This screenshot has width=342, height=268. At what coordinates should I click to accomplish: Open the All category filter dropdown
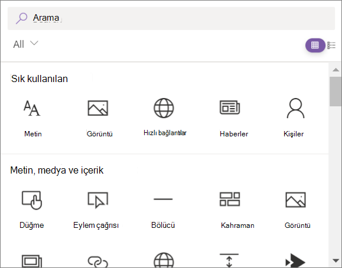tap(25, 44)
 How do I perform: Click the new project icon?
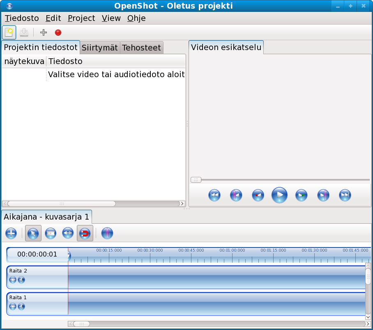(x=9, y=32)
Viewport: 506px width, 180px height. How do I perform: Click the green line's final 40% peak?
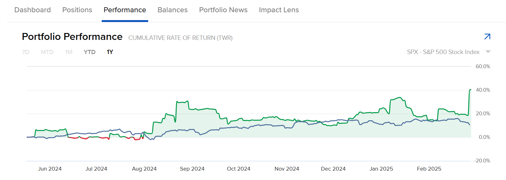(470, 90)
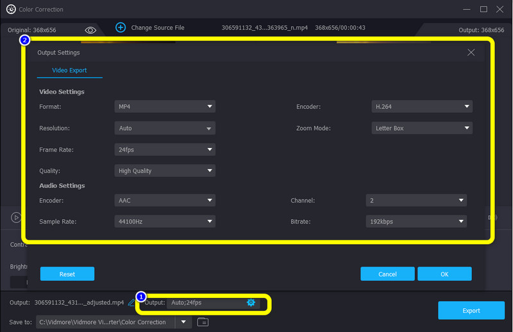
Task: Close the Output Settings dialog with X
Action: [x=471, y=53]
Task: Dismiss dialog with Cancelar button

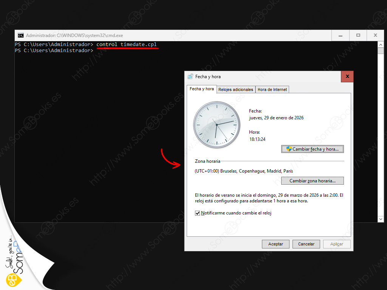Action: coord(306,244)
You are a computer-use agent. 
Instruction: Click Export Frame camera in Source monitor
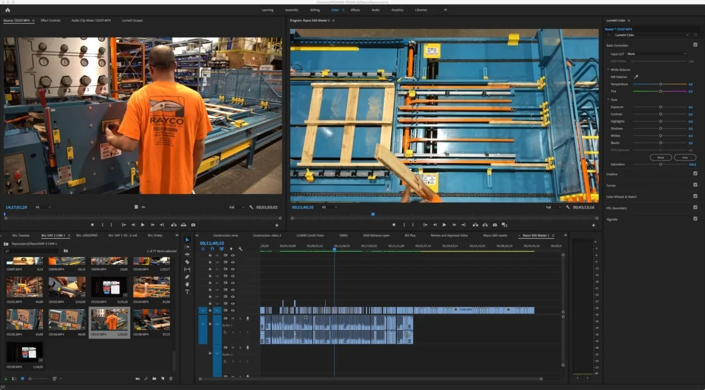[x=193, y=225]
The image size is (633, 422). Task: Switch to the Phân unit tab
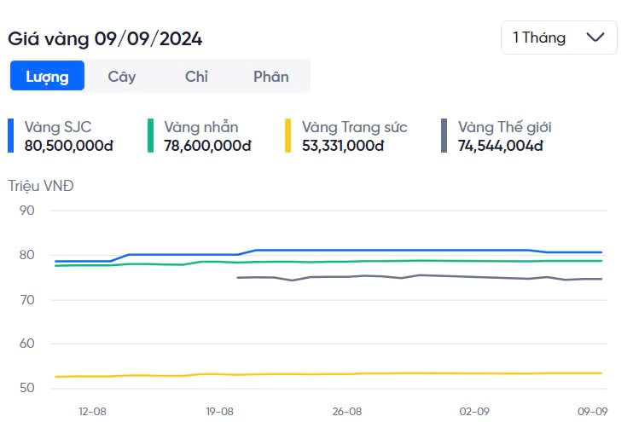pyautogui.click(x=270, y=76)
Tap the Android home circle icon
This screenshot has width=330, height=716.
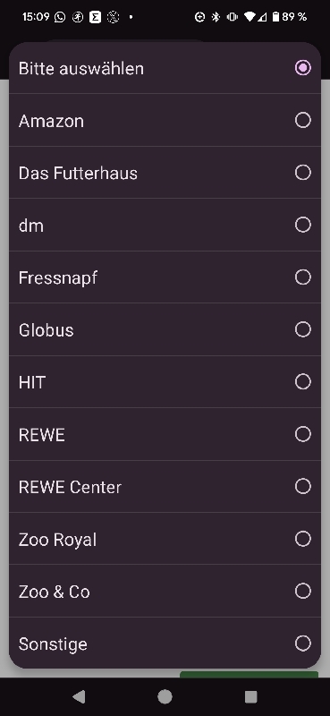[x=165, y=697]
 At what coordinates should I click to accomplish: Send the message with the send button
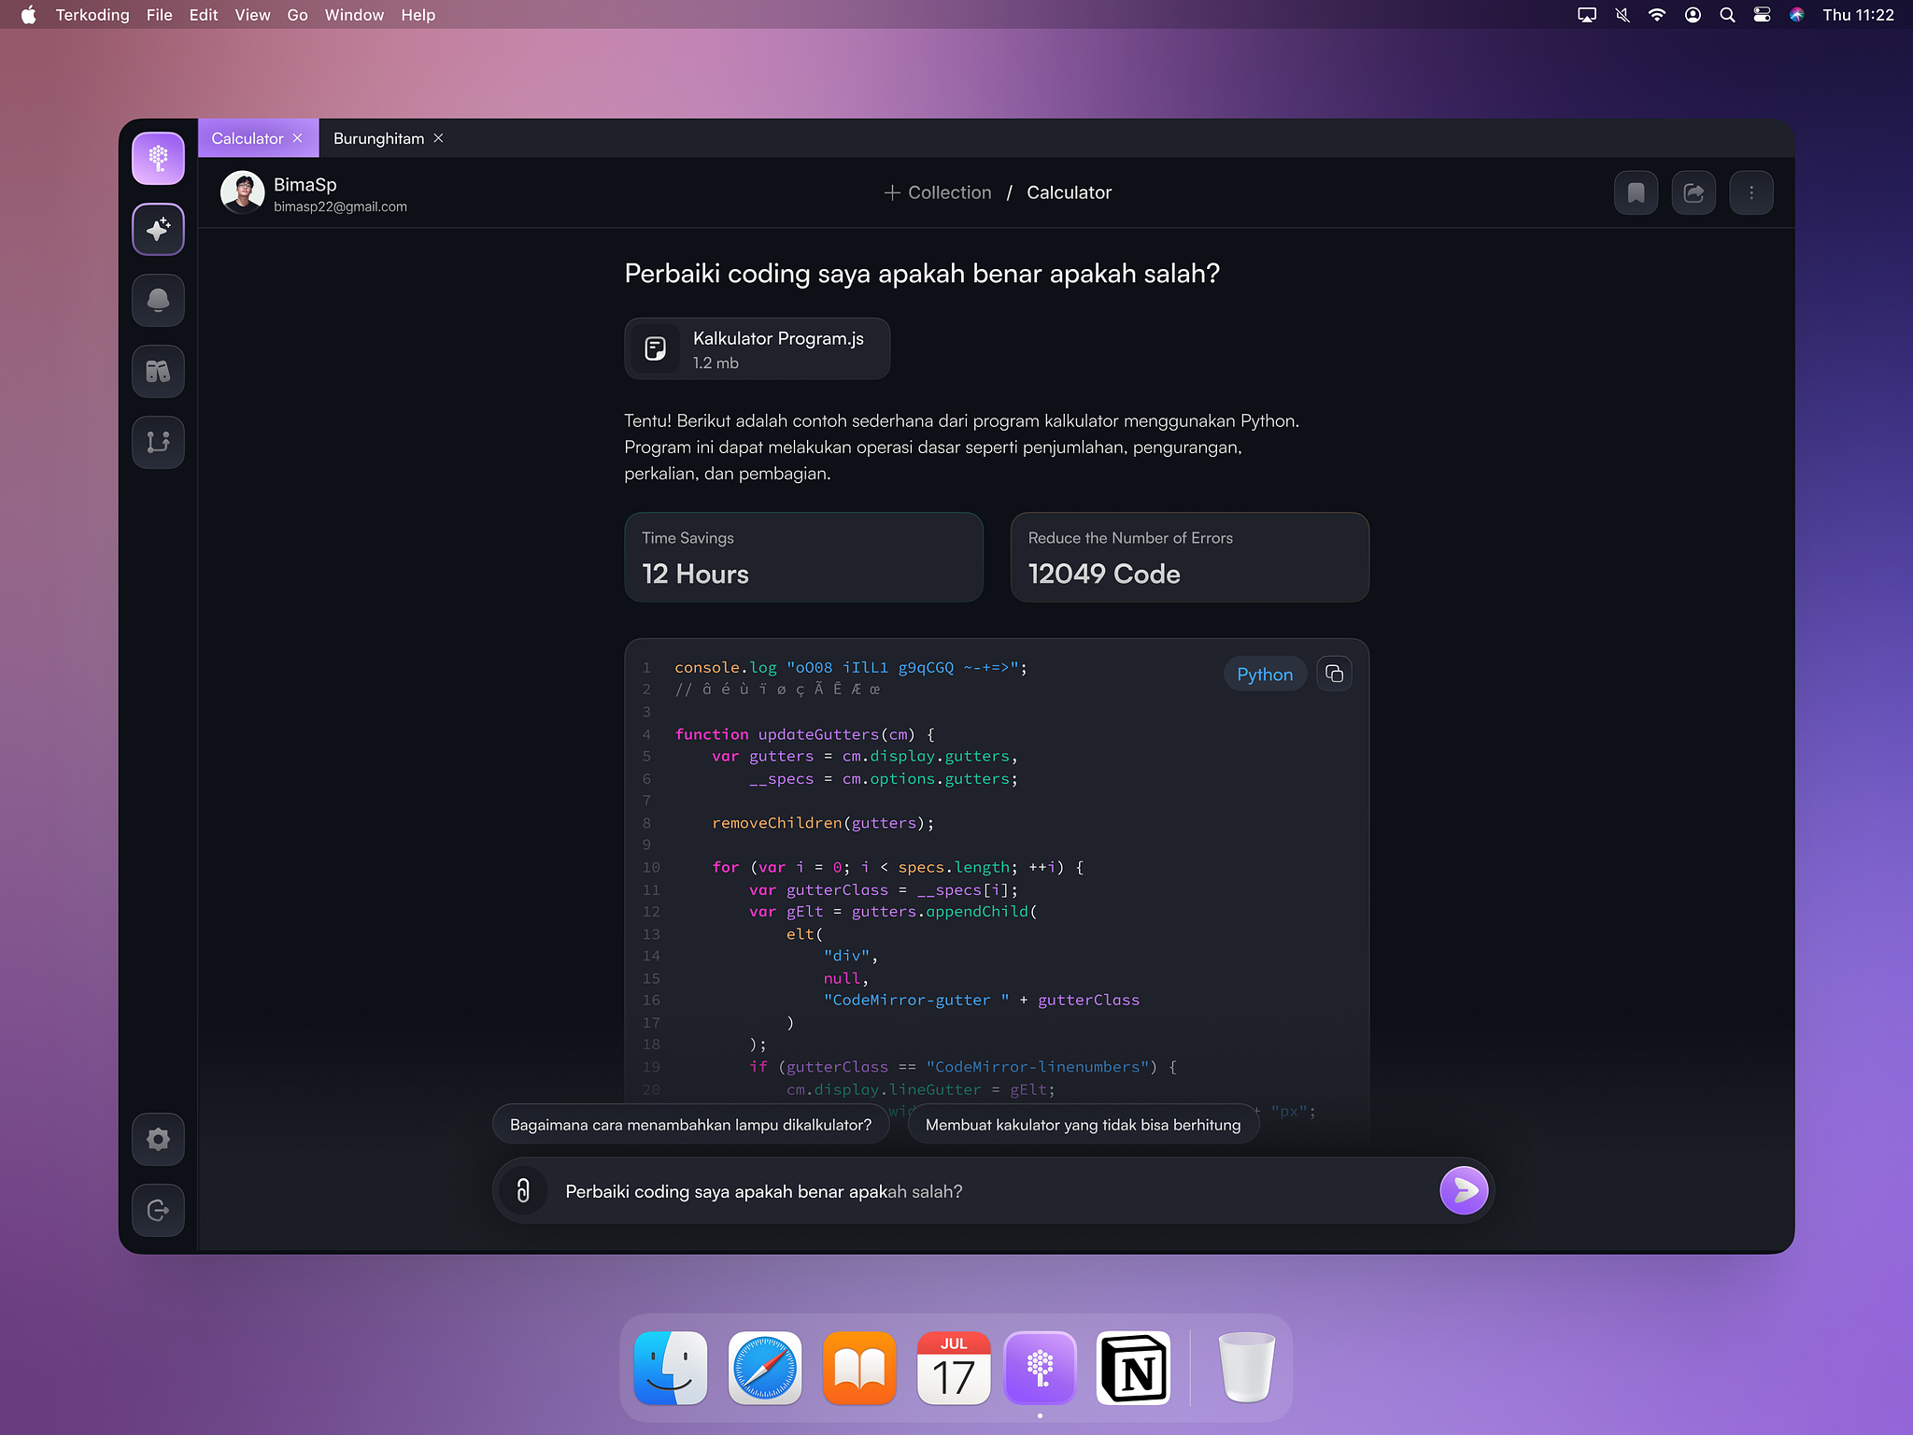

§ **YOUR INSTRUCTIONS**
Edit the rows starting at the line containing "How do I perform: Click the new" and ending at the last row, replacing "Cancelar" with "Cancel" and keeping everything else unchanged. Leave the pictures out.

§ **SOLUTION FOR THIS TASK**
 How do I perform: Click the new project icon?
(x=9, y=32)
Viewport: 506px width, 180px height. How do I perform: Click the green line's final 40% peak?
(470, 90)
Task: Close the Output Settings dialog with X
Action: [x=471, y=53]
Task: Dismiss dialog with Cancel button

Action: coord(306,244)
You are a computer-use agent. 
Instruction: Click Export Frame camera in Source monitor
[x=193, y=225]
The image size is (633, 422). Task: Switch to the Phân unit tab
pyautogui.click(x=270, y=76)
Tap the Android home circle icon
This screenshot has width=330, height=716.
[x=165, y=697]
 At what coordinates should I click to accomplish: Send the message with the send button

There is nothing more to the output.